Saved data entries:

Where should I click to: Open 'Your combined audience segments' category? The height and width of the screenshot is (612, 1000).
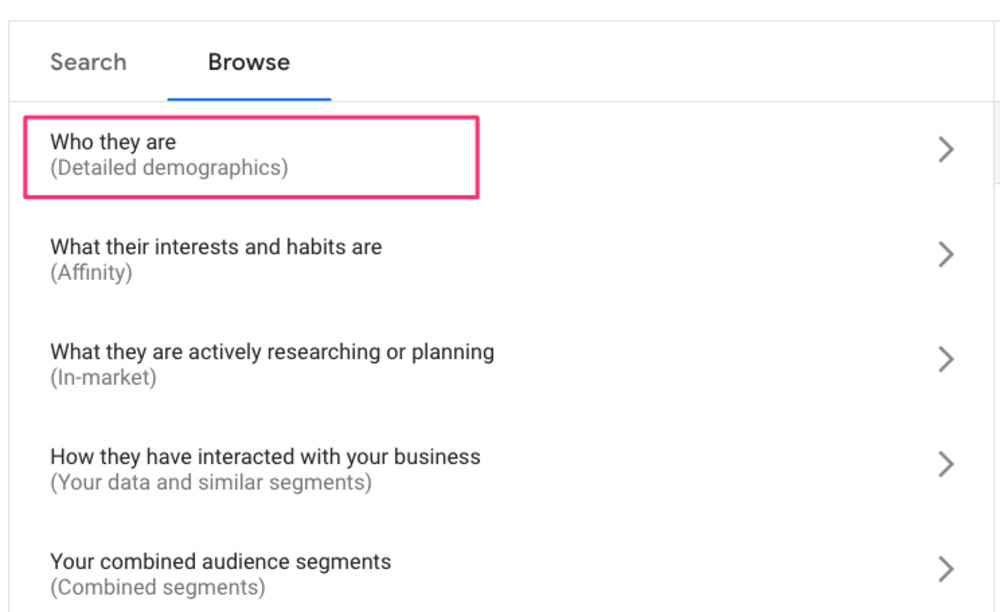tap(220, 562)
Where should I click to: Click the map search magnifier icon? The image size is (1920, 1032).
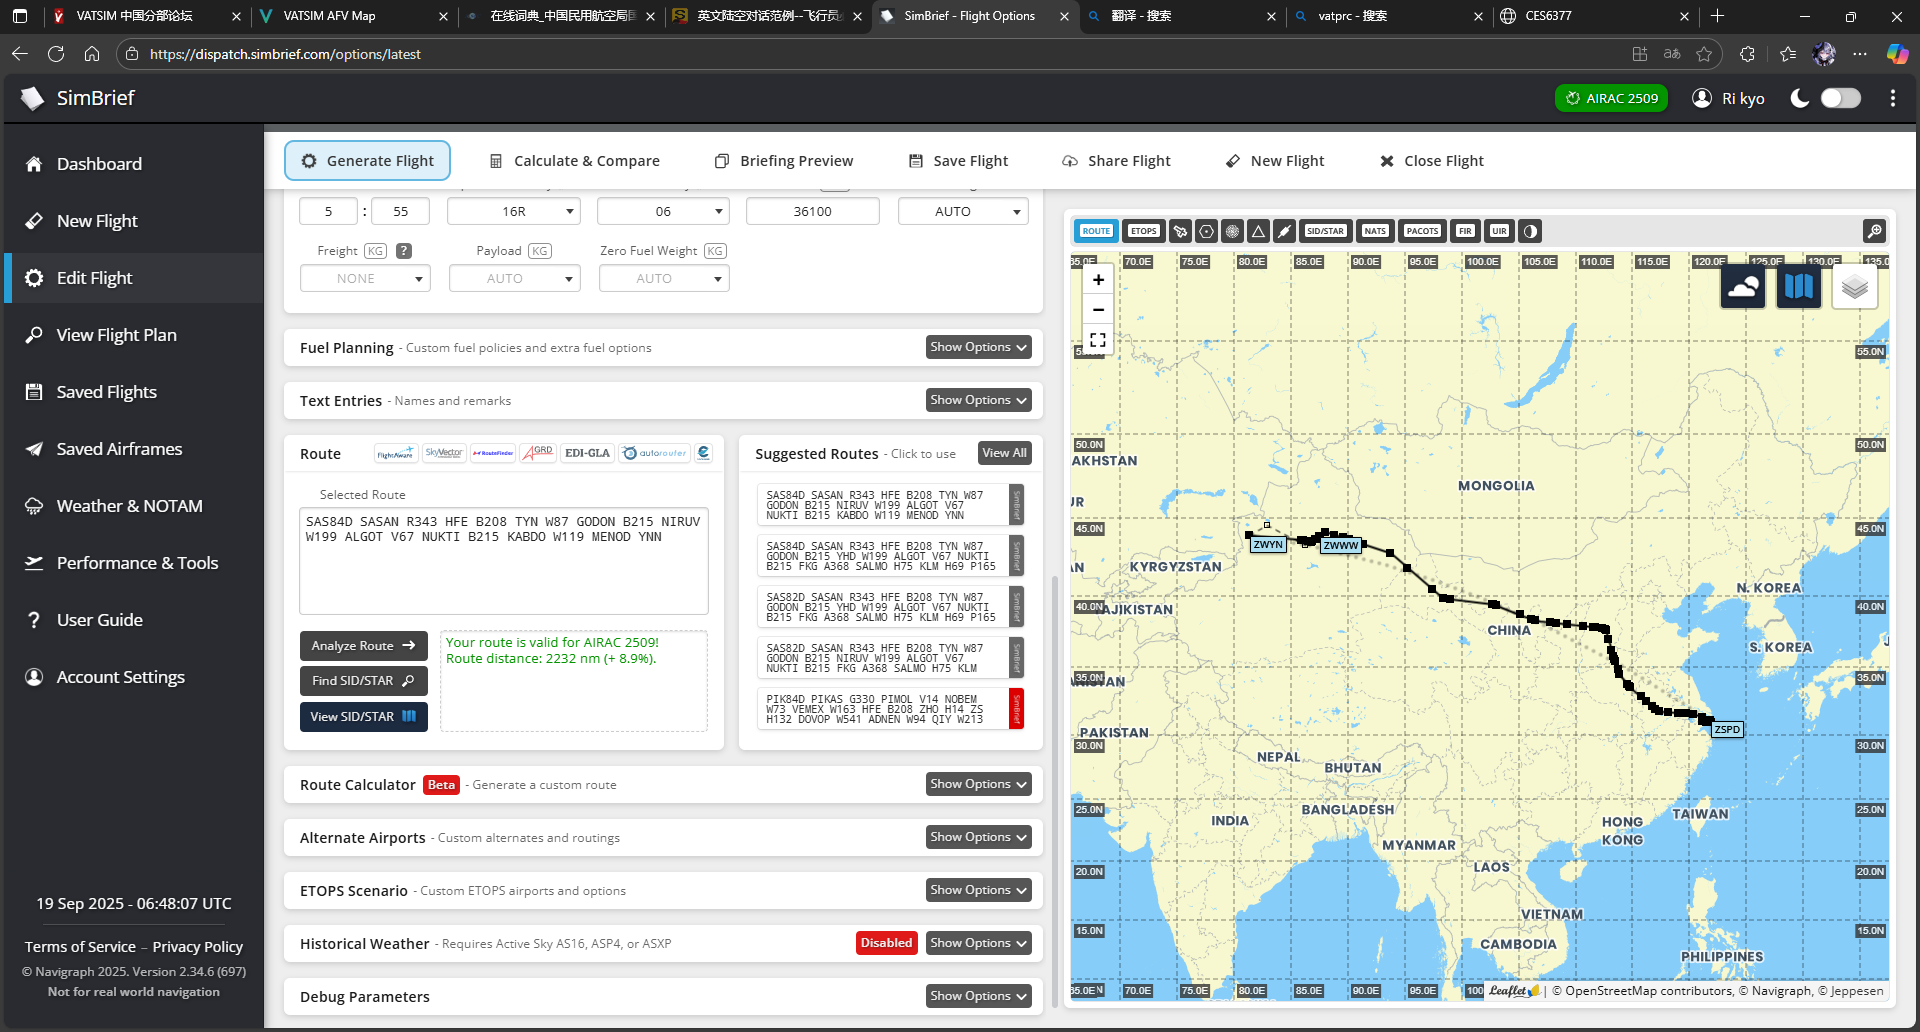pos(1874,231)
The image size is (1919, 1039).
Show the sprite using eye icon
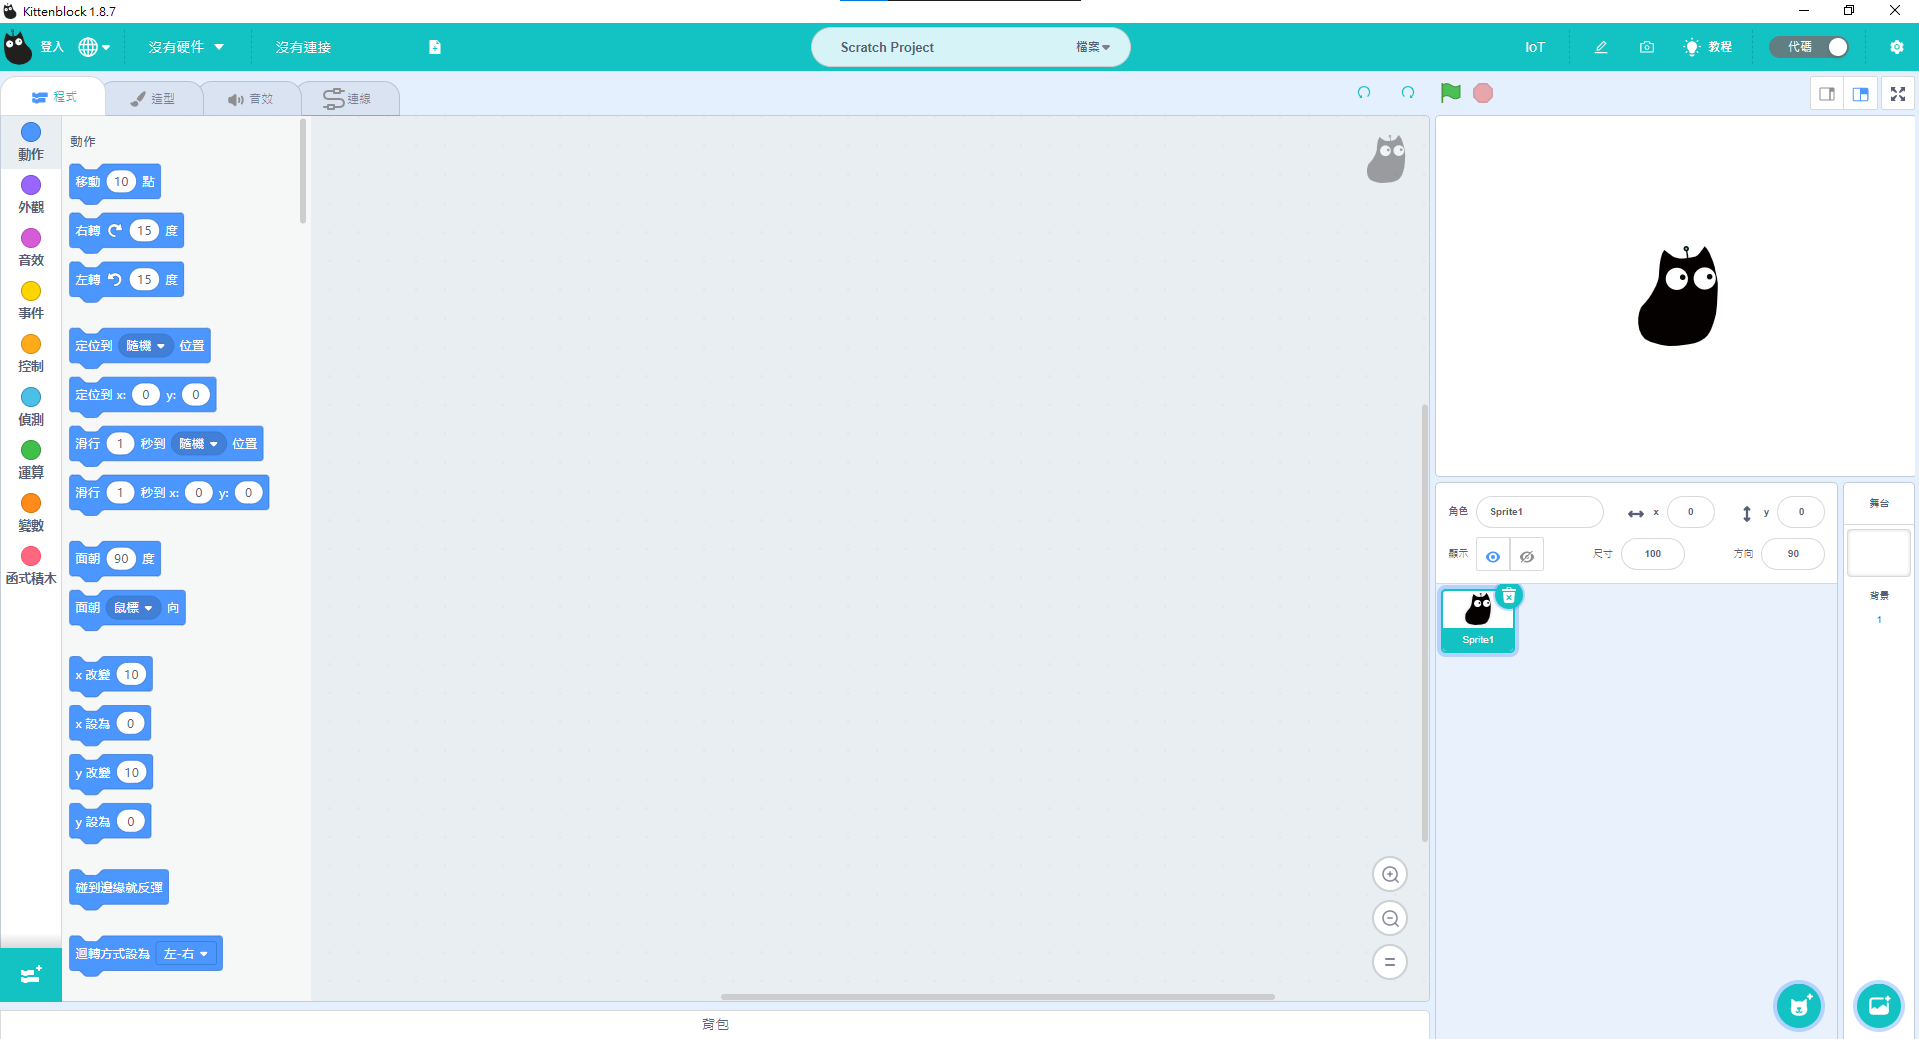click(x=1492, y=556)
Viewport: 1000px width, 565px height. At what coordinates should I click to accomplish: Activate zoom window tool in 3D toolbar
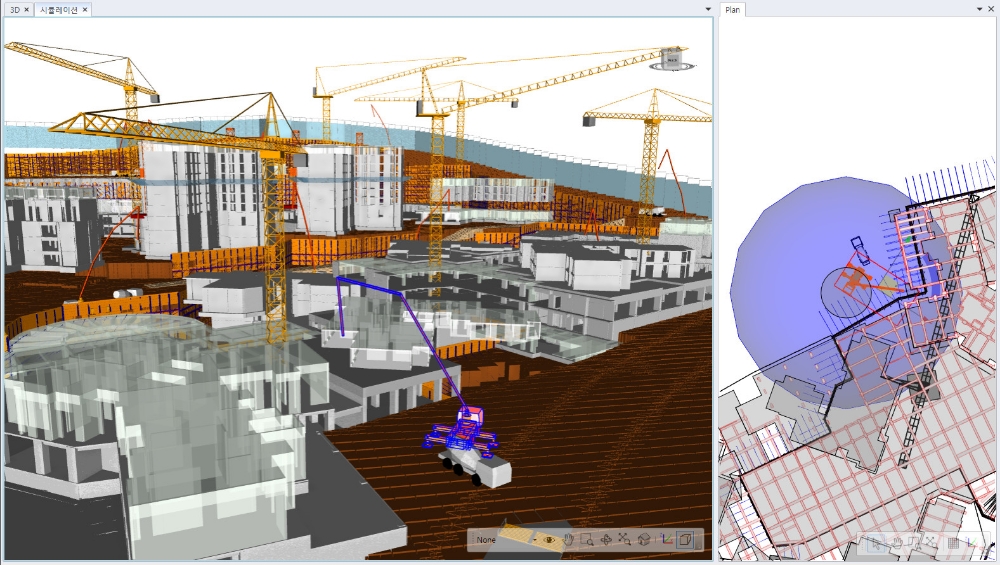[587, 540]
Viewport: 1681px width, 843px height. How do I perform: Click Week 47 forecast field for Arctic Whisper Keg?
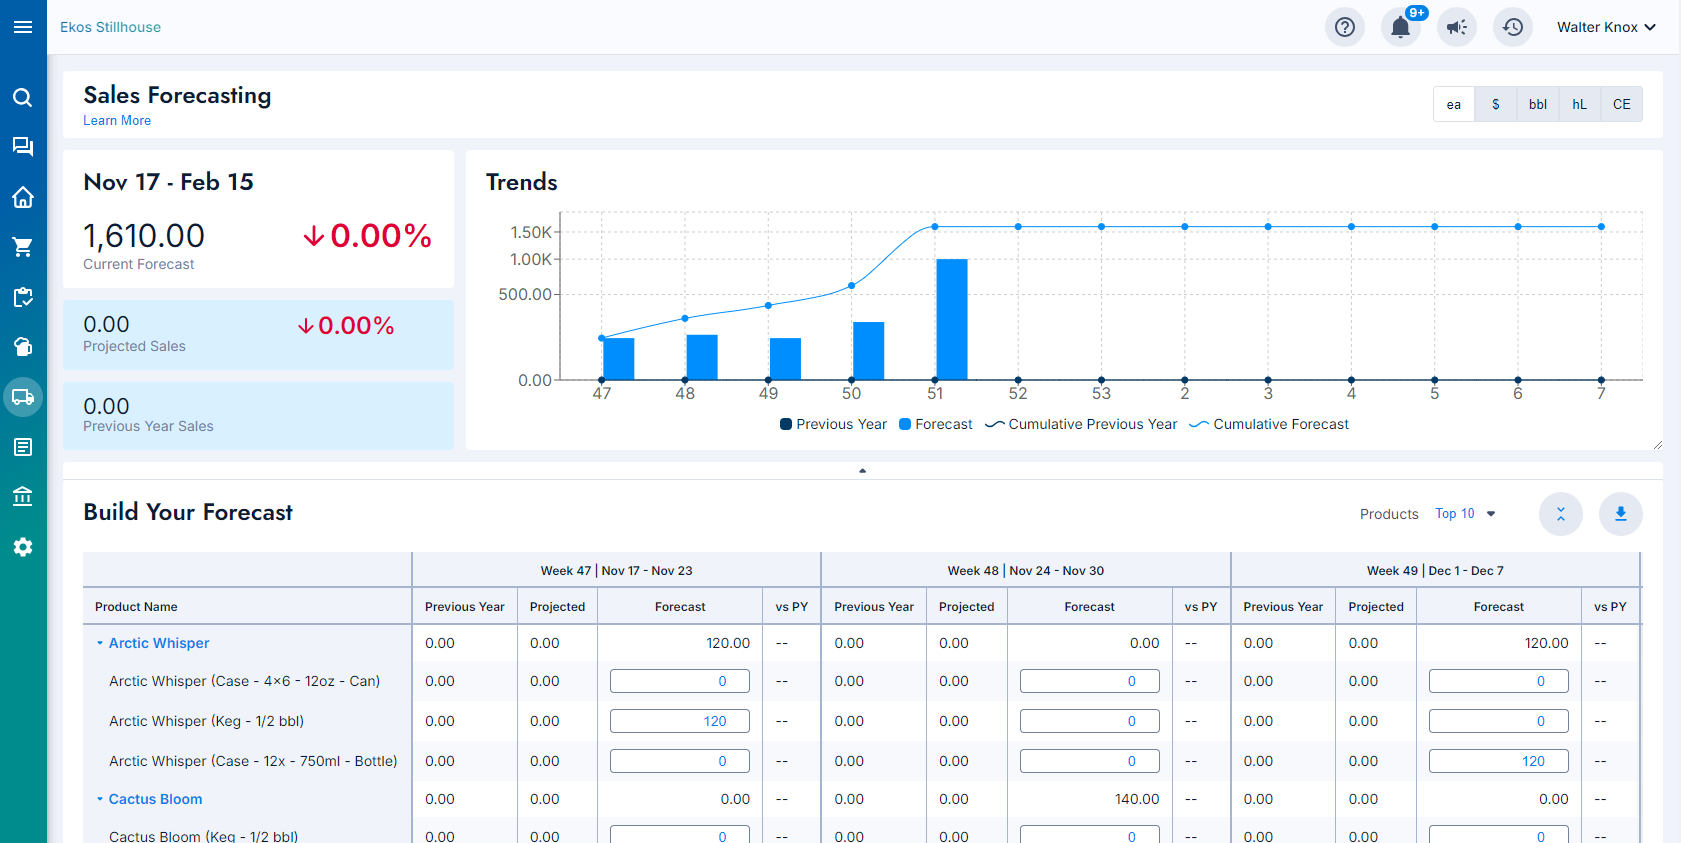click(x=680, y=721)
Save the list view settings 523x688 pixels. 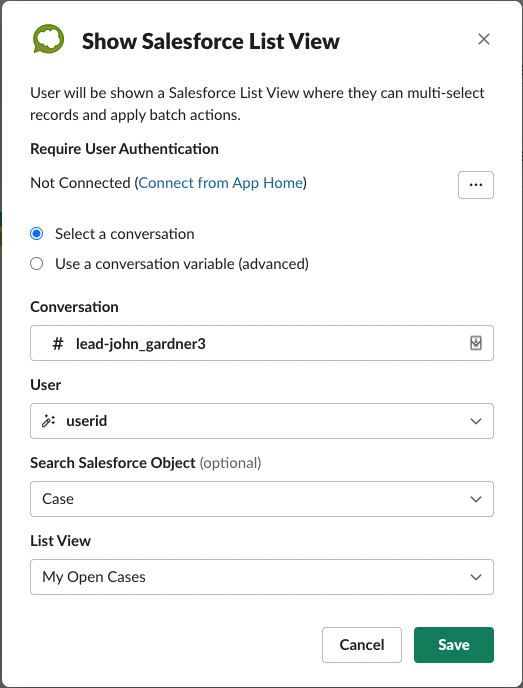[454, 645]
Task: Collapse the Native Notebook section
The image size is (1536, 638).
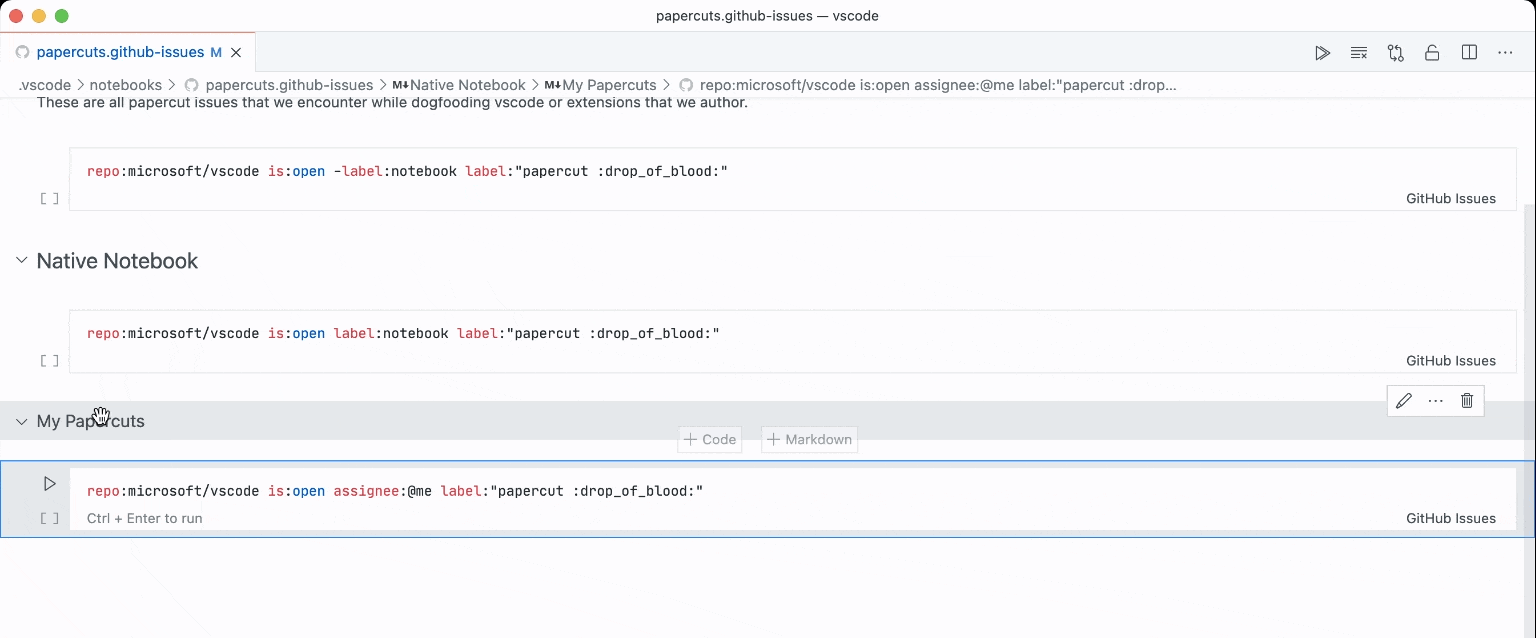Action: click(x=21, y=261)
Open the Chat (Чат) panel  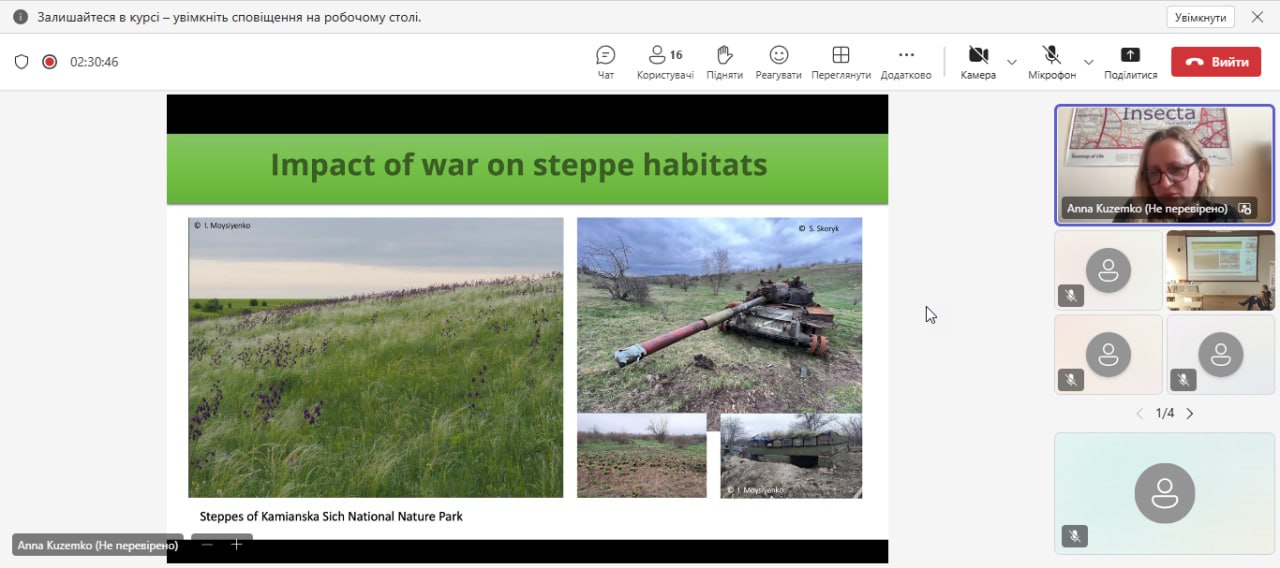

▸ **Exercise directions**: Give back exactly the lines from the line with "Task: Collapse the Native Notebook section" through the end of the records, both included; keep all pictures out.

▸ **Answer to this exercise**:
Task: Collapse the Native Notebook section
The image size is (1536, 638).
Action: click(x=21, y=261)
Open the Chat (Чат) panel  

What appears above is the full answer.